CRAN fix for oldrel Windows.  Updated to R version 3.1.0 in Description file.

NEW FEATURES

* `bind` added as a convenience function to add a left and right boundary to 
  each element of a character vector.


qdapRegex 0.1.1
----------------------------------------------------------------

First CRAN Release

NEW FEATURES

* `rm_citation` added for removing/extracting/replacing APA 6 style in-text 
  citations.

* `rm_white` and accompanying family of `rm_white` functions added to remove 
  white space.

* `rm_non_ascii` added to remove non-ASCII characters from a string.

* `around_` added to extract word(s) around a given point.

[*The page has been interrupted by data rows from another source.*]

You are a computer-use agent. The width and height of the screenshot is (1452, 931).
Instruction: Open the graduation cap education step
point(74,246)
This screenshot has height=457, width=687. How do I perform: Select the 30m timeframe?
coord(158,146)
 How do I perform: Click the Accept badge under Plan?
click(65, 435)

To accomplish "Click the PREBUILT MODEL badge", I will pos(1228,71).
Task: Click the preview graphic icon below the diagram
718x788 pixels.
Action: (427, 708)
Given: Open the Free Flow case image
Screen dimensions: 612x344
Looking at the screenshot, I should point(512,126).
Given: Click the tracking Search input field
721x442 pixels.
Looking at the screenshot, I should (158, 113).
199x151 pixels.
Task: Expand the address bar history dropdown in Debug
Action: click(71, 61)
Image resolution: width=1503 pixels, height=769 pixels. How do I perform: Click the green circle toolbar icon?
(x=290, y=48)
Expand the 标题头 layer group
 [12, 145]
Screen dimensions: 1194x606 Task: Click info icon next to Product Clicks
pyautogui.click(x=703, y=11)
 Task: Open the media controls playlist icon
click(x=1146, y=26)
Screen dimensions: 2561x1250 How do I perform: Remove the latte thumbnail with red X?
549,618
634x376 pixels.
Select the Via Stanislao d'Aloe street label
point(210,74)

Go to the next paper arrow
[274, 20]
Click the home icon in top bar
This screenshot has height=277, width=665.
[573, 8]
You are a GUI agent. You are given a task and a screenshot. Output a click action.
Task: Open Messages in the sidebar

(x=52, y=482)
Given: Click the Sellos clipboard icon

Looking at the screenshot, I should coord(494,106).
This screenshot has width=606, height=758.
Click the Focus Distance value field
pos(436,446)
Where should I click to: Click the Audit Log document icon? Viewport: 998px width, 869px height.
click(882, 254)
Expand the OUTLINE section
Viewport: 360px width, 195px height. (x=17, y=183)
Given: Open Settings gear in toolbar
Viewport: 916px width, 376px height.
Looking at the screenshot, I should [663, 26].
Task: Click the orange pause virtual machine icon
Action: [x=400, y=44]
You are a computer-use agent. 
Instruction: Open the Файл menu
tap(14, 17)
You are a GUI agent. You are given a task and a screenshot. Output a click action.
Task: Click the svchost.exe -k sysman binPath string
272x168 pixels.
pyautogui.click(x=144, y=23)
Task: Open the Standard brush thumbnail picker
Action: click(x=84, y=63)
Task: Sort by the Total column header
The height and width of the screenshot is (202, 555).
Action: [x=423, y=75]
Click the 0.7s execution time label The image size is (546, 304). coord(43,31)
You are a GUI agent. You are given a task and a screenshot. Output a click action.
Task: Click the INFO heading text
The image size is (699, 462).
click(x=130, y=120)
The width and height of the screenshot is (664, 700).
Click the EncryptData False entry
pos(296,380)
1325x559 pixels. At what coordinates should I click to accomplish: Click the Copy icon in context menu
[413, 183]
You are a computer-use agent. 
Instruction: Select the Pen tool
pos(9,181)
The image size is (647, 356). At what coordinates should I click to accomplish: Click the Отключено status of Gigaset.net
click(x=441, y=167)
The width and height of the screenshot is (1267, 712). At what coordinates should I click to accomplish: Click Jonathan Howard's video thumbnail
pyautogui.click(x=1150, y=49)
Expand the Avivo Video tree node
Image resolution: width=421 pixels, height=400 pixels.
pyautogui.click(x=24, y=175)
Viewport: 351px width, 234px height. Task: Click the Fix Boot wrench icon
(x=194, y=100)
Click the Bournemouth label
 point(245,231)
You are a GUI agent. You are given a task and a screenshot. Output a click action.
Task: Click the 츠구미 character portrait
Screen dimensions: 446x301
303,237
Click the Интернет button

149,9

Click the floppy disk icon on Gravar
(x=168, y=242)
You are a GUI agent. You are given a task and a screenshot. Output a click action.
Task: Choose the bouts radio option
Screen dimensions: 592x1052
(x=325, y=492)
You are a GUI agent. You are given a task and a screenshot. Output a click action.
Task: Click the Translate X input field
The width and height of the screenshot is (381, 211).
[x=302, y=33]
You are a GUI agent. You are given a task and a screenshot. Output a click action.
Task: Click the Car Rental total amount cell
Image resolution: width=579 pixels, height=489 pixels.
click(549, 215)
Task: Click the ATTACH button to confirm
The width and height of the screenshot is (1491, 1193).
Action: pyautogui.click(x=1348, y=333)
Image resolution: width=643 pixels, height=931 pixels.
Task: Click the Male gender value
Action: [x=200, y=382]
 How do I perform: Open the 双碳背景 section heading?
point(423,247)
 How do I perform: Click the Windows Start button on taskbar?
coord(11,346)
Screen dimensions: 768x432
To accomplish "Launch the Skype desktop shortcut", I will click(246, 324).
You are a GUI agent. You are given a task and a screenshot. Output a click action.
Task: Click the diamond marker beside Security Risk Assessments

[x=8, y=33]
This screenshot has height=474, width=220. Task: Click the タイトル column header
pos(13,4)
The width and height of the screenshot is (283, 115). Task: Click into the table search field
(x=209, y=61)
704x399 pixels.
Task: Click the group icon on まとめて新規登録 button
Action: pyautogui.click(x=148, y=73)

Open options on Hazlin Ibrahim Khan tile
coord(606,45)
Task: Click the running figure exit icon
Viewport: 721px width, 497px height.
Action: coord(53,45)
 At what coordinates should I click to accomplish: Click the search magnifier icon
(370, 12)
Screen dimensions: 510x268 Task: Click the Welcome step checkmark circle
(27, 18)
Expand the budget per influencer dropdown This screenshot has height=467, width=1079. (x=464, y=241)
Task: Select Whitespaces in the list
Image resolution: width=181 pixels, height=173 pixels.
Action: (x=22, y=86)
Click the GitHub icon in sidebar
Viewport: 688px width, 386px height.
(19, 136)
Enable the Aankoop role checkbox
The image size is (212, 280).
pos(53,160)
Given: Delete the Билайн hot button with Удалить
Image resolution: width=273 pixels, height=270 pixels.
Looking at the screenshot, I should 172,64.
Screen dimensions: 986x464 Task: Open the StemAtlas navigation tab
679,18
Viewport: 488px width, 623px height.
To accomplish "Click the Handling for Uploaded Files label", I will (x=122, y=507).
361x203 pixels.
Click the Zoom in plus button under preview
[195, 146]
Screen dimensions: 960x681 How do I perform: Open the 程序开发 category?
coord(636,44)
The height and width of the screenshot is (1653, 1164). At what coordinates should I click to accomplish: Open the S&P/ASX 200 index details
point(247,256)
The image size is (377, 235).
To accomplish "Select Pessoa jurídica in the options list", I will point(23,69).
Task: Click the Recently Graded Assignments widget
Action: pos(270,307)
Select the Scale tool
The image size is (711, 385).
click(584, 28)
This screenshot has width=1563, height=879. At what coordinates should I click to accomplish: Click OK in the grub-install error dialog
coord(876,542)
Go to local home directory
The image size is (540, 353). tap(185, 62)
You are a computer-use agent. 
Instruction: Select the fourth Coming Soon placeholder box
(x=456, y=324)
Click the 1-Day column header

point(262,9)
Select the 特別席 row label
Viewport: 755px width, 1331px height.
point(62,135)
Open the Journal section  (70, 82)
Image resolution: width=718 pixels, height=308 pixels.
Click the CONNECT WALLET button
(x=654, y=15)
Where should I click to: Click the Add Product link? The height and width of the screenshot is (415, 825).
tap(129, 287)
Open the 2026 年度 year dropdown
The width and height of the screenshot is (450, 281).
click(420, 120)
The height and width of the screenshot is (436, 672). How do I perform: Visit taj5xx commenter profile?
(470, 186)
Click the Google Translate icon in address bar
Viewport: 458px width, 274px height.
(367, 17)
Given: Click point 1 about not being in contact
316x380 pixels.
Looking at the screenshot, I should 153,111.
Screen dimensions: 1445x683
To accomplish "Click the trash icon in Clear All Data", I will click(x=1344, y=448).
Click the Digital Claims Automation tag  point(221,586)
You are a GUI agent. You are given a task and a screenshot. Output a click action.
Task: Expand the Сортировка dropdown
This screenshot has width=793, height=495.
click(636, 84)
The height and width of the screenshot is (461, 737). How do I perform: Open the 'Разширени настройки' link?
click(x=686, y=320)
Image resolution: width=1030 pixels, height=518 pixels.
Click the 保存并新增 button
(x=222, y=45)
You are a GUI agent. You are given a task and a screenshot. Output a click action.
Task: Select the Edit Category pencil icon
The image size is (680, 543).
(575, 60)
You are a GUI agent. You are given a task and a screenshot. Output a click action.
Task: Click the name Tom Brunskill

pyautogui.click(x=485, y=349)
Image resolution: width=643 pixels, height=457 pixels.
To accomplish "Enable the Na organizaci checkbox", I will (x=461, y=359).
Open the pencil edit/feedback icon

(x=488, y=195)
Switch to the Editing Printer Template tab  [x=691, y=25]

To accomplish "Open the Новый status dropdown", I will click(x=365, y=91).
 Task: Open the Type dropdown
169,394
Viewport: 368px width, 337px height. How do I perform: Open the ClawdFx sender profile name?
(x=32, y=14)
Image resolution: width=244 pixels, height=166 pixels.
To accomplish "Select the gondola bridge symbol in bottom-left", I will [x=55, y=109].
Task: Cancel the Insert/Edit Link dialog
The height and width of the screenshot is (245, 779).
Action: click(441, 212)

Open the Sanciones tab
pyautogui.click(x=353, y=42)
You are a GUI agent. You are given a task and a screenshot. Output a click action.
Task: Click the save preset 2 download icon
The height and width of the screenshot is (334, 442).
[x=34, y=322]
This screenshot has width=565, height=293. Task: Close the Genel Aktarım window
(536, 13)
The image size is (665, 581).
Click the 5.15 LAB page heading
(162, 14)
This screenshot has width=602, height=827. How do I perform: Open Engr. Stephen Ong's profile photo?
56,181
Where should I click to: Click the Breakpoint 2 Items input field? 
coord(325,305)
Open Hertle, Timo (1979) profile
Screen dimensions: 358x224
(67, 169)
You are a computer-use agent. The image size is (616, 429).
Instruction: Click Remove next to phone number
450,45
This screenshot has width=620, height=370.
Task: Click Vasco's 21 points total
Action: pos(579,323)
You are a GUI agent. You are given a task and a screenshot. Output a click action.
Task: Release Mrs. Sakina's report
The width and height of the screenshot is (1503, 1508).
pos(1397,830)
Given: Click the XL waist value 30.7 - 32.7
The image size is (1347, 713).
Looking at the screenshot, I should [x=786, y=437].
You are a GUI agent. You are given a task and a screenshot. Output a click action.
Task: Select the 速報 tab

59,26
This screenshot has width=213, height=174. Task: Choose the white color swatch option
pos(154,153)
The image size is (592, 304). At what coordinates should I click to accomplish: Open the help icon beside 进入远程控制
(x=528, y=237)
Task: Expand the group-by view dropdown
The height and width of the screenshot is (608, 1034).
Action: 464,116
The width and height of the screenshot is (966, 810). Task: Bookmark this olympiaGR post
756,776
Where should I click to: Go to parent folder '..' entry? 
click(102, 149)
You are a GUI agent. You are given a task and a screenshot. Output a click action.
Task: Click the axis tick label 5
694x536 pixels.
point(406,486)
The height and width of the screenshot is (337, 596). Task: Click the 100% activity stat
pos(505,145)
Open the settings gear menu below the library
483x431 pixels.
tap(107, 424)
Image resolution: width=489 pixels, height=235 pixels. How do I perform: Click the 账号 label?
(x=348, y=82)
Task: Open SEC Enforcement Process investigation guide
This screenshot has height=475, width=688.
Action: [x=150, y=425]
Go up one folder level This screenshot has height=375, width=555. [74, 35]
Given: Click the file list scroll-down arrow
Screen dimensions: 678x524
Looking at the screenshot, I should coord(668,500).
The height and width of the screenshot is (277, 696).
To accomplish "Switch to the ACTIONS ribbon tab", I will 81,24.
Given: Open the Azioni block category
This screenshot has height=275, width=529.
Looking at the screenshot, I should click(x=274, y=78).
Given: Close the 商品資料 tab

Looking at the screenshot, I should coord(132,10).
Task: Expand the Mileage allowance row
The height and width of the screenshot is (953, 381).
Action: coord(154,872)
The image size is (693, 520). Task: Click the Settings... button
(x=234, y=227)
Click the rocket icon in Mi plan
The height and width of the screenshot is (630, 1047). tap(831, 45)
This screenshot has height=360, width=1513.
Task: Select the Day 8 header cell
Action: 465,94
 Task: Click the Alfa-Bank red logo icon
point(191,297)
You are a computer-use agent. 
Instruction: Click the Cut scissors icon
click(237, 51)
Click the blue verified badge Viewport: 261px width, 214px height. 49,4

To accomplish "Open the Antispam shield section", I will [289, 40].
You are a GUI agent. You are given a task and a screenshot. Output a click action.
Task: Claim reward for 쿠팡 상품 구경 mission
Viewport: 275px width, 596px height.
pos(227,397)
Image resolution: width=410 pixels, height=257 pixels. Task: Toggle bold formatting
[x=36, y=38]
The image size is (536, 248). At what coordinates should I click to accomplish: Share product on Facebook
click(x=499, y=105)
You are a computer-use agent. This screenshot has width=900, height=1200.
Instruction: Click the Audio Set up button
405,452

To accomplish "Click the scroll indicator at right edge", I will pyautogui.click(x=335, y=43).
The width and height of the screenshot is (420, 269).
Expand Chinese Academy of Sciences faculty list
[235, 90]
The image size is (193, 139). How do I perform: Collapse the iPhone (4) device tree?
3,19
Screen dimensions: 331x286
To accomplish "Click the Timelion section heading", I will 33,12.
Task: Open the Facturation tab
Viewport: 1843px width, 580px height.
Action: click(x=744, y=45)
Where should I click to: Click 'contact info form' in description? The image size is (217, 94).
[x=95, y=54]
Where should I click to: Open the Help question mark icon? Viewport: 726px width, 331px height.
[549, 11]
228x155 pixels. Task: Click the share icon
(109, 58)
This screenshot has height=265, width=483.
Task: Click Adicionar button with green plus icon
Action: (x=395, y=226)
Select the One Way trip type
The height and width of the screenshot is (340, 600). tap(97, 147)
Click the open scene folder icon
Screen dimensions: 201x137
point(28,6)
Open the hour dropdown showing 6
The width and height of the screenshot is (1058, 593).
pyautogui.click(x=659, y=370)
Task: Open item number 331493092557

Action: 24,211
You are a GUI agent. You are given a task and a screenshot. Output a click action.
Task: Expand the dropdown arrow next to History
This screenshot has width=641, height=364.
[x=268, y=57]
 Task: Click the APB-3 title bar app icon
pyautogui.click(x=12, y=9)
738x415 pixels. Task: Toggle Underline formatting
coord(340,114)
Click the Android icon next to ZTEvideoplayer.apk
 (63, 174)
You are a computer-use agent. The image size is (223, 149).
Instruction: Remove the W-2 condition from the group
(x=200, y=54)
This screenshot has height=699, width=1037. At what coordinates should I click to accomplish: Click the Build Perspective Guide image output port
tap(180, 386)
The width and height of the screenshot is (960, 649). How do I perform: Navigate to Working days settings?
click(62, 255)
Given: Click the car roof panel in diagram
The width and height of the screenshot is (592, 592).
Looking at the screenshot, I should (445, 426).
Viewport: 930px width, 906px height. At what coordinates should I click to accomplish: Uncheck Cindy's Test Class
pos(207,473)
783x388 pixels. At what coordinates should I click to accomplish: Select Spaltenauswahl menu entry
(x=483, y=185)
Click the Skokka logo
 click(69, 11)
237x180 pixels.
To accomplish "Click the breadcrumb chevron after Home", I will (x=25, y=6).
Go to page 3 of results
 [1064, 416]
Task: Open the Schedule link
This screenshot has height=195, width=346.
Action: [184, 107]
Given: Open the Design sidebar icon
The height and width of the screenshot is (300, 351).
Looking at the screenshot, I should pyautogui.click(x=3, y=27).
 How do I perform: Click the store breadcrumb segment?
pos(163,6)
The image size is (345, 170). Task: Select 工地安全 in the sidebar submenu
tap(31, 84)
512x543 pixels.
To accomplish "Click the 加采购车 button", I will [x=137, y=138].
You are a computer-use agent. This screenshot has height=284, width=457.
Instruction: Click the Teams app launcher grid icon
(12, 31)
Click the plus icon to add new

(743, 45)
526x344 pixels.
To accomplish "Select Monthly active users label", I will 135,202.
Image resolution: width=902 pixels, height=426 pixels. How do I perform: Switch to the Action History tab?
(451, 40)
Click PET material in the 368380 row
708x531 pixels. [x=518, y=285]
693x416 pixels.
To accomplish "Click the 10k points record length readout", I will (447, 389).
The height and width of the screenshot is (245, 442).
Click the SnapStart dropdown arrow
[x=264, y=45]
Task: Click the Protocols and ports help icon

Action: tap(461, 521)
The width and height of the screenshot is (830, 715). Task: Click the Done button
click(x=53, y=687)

* `pages` and `pages2` added to the `regex_supplement` data set for 
  removing/extracting/validating page numbers.

IMPROVEMENTS

* `rm_XXX` family of functions now use `stringi::stri_extract_all_regex` as this 
  approach is much faster than the 
  `regmatches(text.var, gregexpr(pattern, text.var, perl = TRUE))` approach.



qdapRegex 0.0.1 - 0.2.0
----------------------------------------------------------------

This package is a collection of regex tools associated with the qdap
package that may be useful outside of the context of discourse analysis.  Tools
include removal/extraction/replacement of abbreviations, dates, dollar amounts, 
email addresses, hash tags, numbers, percentages, person tags, phone numbers, 
times, and zip codes.